I am familiar with the source of Control.Concurrent.MVar,  and I do see {-# UNPACK #-}'ed MVars around,  for example in GHC's IO manager.     What I should have asked is,  what does an MVar# look like?  This cannot be inferred from Haskell source;  though I suppose I could have tried to read the Runtime source.

Now,  one would hope that and (MVar# RealWorld footype) would  approximately correspond to a "footype * mvar;" variable in C.   The problem is this cannot _always_ be the case,  because you can alias the (MVar# RealWorld footype) by placing a single MVar into two unpacked columns in two different data structures.    So you would need to be able to still sometimes represent an MVar# by a footype ** mvar at runtime,  even though one would hope that it would be represented by a "footype * mvar" in one particular data structure.

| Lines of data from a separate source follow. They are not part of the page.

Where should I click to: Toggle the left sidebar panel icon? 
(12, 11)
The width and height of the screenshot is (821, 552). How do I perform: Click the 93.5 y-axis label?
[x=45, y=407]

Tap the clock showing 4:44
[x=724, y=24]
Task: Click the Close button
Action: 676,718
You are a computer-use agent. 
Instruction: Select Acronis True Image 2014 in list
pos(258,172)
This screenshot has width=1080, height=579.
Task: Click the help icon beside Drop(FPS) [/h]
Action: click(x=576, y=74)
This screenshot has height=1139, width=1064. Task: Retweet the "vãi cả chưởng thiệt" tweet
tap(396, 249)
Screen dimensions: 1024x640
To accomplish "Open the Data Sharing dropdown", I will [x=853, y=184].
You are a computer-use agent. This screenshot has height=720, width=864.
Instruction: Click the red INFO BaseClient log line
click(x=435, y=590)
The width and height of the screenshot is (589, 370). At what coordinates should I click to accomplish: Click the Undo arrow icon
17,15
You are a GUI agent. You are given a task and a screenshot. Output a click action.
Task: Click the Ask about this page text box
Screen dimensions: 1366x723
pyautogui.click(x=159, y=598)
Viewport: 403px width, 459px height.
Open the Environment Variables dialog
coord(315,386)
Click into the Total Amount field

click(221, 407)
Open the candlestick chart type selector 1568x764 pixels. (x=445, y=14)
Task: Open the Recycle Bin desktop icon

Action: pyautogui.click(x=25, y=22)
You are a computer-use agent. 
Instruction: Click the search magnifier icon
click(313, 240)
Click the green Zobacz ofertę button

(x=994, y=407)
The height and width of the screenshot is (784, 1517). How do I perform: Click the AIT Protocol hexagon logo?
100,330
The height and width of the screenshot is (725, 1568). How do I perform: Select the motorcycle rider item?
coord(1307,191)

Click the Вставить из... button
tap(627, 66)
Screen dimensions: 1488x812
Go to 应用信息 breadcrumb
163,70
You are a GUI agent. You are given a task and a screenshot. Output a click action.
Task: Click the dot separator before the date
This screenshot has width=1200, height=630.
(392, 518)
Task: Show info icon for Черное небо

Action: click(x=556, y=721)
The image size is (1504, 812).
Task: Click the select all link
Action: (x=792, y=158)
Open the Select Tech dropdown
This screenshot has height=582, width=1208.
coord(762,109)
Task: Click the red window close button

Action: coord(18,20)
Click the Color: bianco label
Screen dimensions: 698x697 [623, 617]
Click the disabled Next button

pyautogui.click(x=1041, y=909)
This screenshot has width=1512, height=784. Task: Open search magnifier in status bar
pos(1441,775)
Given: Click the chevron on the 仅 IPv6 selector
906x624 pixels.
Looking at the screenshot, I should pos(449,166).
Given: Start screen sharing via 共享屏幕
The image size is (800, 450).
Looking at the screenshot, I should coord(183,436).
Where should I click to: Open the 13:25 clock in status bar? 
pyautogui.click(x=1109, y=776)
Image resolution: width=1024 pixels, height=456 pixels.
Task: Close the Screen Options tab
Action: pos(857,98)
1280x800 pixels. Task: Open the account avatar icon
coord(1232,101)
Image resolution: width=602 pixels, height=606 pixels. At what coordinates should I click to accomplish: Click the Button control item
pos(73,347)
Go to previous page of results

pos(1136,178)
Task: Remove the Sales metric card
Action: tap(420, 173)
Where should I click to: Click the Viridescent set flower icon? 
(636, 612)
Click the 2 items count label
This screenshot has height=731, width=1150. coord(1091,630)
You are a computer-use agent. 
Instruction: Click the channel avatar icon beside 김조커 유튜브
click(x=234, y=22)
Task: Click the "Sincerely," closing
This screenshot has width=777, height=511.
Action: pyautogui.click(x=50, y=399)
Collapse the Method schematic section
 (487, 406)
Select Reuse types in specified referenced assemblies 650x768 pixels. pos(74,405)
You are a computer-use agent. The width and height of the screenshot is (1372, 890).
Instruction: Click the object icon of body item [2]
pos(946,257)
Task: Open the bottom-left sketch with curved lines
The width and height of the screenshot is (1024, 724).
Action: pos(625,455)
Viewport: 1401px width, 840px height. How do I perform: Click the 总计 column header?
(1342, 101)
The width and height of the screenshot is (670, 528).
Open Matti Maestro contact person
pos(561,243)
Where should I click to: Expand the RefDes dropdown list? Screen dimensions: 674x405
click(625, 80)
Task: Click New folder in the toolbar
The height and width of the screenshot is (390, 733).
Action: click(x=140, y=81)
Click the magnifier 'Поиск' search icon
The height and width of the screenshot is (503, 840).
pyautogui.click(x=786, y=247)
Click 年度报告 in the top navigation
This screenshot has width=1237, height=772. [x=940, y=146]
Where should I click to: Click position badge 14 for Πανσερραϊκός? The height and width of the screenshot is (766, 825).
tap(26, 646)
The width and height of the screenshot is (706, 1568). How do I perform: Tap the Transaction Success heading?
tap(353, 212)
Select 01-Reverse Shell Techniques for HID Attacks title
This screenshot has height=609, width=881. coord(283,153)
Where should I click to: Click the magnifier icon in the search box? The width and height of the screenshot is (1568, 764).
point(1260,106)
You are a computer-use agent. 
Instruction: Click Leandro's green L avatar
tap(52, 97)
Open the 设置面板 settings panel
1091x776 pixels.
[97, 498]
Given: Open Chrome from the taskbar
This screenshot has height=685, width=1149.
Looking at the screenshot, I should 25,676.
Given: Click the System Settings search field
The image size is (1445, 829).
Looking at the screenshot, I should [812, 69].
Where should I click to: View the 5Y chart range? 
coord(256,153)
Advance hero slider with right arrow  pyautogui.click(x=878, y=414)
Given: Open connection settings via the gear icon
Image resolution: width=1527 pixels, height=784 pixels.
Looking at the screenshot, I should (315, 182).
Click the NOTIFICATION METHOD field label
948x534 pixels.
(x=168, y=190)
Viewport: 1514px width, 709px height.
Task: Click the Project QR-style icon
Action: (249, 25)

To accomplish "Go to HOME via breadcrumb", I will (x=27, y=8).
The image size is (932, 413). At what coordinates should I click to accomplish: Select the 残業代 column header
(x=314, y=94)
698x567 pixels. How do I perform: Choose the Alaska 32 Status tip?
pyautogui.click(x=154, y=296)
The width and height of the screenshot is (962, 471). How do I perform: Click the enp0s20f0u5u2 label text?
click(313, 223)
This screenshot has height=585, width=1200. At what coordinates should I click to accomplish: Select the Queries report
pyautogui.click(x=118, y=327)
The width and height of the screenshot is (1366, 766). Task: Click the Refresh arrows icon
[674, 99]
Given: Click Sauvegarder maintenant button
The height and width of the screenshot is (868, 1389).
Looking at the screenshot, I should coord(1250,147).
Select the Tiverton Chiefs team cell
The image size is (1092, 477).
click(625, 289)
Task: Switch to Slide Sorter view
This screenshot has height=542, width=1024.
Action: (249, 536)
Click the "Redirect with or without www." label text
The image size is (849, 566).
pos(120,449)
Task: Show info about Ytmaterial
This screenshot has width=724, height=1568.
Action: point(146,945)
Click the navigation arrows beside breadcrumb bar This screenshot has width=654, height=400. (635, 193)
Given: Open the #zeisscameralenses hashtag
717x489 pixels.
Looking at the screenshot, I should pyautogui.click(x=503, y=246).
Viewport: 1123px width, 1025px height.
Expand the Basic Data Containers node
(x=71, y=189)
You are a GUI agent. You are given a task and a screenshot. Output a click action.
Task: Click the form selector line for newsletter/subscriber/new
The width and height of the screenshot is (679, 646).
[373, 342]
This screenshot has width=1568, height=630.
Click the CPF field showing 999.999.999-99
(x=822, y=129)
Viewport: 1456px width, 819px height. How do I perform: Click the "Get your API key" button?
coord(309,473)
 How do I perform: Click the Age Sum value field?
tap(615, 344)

On Tue, Jul 31, 2012 at 1:04 AM, Ryan Ingram <ryani.spam@gmail.com> wrote:
Because of this, boxed MVars can be garbage collected without necessarily garbage-collecting the MVar# it holds, if a live reference to that MVar# still exists elsewhere.

I was asking the dual question:  if the MVar# exists in some data structure,  can that data structure still be garbage collected when there is a reference to the MVar#,  but not the data structure it is contained within.